<<<<

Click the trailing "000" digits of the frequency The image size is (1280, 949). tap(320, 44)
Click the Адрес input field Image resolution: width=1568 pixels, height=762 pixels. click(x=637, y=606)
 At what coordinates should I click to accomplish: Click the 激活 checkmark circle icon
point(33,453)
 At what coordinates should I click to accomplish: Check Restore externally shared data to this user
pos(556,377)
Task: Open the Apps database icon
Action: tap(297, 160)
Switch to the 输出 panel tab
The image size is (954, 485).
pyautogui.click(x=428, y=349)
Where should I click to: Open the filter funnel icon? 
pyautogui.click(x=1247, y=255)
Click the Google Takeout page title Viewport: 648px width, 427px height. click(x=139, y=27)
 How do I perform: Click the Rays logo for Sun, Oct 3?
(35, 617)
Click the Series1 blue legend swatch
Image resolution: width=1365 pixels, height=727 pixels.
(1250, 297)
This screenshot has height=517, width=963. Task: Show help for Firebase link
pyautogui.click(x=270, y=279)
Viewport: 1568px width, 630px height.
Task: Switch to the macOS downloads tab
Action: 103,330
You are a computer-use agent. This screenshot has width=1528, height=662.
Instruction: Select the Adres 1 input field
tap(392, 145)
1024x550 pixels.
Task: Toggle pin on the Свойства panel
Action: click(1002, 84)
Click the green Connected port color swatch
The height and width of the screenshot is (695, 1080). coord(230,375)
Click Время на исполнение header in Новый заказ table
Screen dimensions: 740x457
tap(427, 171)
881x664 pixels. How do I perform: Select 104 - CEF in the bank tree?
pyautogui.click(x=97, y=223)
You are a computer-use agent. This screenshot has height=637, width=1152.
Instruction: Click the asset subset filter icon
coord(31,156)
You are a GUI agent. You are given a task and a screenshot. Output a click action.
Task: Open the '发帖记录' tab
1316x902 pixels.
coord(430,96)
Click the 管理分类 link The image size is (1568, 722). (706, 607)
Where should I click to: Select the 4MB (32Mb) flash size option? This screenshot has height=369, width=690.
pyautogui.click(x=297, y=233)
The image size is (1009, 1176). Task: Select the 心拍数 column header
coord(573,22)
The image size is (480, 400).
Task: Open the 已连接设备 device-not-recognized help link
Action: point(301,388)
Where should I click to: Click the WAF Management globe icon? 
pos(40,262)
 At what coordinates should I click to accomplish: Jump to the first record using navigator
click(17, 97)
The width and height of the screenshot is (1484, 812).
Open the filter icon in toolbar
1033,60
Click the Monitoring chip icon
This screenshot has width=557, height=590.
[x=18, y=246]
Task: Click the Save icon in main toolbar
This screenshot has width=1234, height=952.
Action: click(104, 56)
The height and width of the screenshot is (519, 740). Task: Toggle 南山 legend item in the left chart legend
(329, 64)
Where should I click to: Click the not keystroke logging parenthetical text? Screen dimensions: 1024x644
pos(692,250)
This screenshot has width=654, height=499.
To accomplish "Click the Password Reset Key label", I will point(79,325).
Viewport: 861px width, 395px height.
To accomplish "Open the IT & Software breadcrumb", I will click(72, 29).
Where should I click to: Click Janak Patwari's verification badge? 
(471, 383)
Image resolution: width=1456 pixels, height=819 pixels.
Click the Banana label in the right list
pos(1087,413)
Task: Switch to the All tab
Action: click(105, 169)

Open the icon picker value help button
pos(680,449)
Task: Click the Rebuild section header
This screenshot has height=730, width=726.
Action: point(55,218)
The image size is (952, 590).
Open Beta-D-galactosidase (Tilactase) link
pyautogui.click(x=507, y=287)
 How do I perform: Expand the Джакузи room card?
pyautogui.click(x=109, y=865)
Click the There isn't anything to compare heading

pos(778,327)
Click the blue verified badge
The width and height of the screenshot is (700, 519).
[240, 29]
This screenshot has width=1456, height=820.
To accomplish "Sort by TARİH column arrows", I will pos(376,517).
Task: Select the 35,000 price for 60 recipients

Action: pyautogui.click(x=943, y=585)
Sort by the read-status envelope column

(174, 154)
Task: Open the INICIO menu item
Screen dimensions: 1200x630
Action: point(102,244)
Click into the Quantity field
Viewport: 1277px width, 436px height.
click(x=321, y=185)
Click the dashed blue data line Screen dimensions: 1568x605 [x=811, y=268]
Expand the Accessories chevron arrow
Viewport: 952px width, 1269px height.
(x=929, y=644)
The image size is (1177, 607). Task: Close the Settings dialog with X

>>>>

Exercise requirements
Out of the records above, pull the lines that include the word "agent".

Output of the task
You are a computer-use agent. This screenshot has width=1528, height=662.
You are a computer-use agent. This screenshot has height=637, width=1152.
You are a GUI agent. You are given a task and a screenshot. Output a click action.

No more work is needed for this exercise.